**Passage for review**
☆ ☆ ☆ ☆

Outcomes are benefits to the users that may relate to knowledge, skills, attitudes, behaviors, or health conditions. For any specific project, outcomes are expected at several points, including the initial, intermediate, and end stages.
This section presents indicators that measure the initial outcomes of various KM outputs. One of the key objectives of KM programs is to acquire knowledge and put it to use. Initial outcomes refer to various stages of cognition and behavior identified by behavior change theories, such as the Diffusion of Innovations Theory (Rogers, 2003) and the social cognitive theory (Bandura, b, 2006). The “innovation-decision process” from Diffusion of Innovations informed the identification of two main subcategories of initial outcomes: learning, which is broken down further into awareness, attitudes, and intention; and action, which is applied in decision-making, practice, and policy. Self-efficacy is an important predictor of behavior change, defined in social cognitive theory as one’s belief in one’s ability to succeed in a specific situation (Bandura b 2006).
- Awareness: This stage constitutes a person’s initial recognition, understanding, and insights about the knowledge/innovation, and the necessary skills and tools that help effective adoption.

☆ ☆ ☆ ☆

Continue the passage on initial outcomes of knowledge management programs, starting after its description of the awareness stage.

☆ ☆ ☆ ☆

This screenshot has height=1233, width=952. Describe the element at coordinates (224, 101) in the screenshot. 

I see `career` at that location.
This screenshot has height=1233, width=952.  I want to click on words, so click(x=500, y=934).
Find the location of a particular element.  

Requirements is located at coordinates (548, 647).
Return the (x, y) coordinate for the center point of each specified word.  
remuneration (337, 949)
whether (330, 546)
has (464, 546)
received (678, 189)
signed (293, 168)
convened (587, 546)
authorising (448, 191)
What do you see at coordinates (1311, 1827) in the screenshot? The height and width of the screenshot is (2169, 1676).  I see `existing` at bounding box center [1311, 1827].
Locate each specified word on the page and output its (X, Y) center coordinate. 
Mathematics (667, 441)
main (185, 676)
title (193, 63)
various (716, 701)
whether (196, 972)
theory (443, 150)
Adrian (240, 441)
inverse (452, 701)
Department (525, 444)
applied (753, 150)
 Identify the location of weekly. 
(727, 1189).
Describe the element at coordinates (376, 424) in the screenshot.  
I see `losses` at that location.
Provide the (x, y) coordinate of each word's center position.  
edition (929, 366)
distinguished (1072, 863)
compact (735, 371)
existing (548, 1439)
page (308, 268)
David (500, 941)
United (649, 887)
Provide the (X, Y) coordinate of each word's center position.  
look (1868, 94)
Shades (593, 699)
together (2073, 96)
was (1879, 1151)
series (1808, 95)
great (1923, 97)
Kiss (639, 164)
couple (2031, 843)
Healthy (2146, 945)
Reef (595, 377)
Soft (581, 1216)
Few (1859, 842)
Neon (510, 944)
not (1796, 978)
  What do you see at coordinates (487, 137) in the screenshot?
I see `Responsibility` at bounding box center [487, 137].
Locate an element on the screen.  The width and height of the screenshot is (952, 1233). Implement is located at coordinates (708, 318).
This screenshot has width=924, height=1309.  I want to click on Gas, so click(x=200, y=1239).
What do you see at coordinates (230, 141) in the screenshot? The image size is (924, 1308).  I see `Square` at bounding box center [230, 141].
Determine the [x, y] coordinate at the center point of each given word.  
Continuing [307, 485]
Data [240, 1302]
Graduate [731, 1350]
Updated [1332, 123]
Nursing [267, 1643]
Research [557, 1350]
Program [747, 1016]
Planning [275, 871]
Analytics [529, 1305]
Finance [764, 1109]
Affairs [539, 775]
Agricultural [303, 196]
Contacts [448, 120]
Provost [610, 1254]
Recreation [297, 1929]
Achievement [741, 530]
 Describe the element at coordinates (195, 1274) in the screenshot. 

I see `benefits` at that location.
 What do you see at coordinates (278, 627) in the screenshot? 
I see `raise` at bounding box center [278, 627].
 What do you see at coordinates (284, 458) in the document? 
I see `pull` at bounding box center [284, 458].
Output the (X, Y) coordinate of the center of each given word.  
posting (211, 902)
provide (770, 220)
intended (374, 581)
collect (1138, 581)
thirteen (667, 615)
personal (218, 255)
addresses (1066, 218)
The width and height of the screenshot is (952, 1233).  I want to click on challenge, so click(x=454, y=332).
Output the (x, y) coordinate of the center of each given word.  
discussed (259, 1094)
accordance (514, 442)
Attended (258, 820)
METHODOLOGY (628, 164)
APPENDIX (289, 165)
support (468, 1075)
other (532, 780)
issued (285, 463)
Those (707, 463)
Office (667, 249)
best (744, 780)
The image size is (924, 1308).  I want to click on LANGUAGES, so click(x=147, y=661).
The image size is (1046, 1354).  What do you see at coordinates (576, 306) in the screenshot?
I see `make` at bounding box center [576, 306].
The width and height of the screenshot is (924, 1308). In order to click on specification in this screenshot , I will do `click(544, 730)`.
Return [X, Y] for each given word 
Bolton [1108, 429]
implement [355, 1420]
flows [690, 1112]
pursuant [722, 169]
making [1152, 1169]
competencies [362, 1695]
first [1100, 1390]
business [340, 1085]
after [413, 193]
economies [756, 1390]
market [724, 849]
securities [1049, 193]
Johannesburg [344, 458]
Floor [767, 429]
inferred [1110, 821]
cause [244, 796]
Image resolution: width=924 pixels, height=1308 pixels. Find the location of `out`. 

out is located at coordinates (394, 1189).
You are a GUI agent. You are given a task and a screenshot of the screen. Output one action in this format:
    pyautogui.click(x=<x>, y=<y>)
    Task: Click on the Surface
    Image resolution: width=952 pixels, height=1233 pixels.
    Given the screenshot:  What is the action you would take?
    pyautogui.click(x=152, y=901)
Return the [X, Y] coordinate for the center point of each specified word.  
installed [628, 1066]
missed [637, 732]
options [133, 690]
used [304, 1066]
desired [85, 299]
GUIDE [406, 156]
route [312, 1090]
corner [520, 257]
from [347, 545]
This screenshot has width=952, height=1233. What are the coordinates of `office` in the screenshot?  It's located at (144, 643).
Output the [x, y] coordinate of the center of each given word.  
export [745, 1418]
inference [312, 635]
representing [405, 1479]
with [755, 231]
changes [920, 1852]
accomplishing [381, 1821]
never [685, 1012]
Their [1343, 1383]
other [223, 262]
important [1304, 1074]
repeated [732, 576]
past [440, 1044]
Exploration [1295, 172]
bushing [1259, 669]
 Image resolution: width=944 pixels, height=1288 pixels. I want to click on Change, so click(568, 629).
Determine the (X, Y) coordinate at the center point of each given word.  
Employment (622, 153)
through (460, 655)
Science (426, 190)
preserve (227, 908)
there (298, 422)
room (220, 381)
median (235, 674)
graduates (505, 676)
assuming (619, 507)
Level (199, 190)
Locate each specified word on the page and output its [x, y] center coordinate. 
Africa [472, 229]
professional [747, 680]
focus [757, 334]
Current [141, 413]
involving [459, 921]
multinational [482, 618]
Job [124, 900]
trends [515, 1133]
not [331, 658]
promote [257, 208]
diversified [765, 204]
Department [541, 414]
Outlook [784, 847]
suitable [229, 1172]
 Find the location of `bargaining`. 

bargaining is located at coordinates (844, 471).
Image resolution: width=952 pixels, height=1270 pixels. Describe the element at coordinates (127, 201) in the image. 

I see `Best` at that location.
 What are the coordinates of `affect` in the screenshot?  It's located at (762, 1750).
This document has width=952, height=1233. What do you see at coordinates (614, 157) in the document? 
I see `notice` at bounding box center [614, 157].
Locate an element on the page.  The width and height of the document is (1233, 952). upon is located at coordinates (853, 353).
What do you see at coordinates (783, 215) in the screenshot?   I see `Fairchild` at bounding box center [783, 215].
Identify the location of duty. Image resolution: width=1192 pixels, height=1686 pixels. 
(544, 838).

☆ ☆ ☆ ☆

**Solved exercise**
- Attitude: This stage occurs when a person forms an opinion about the knowledge/innovation. The basis for that opinion may lie in Rogers's characteristics of an innovation: relative advantage, compatibility, complexity, observability, and trialability.
- Intention: This stage encompasses a person's intention to seek additional information about the knowledge/innovation, and her or his intention to use it. Also, it covers a person's adoption of the new knowledge as his or her own.
- Decision-making: This stage occurs when knowledge is used to inform a decision.
- Practice: This stage occurs when knowledge is used specifically to change global health management and clinical behavior. For example, knowledge about proper infection prevention measures may enable health care providers to adopt appropriate infection prevention techniques.
- Policy: This stage occurs when knowledge is used to inform management and/or procedure. For example, a policy brief on the success of task shifting may support the development of a new policy that allows lower-level health care providers to insert contraceptive implants.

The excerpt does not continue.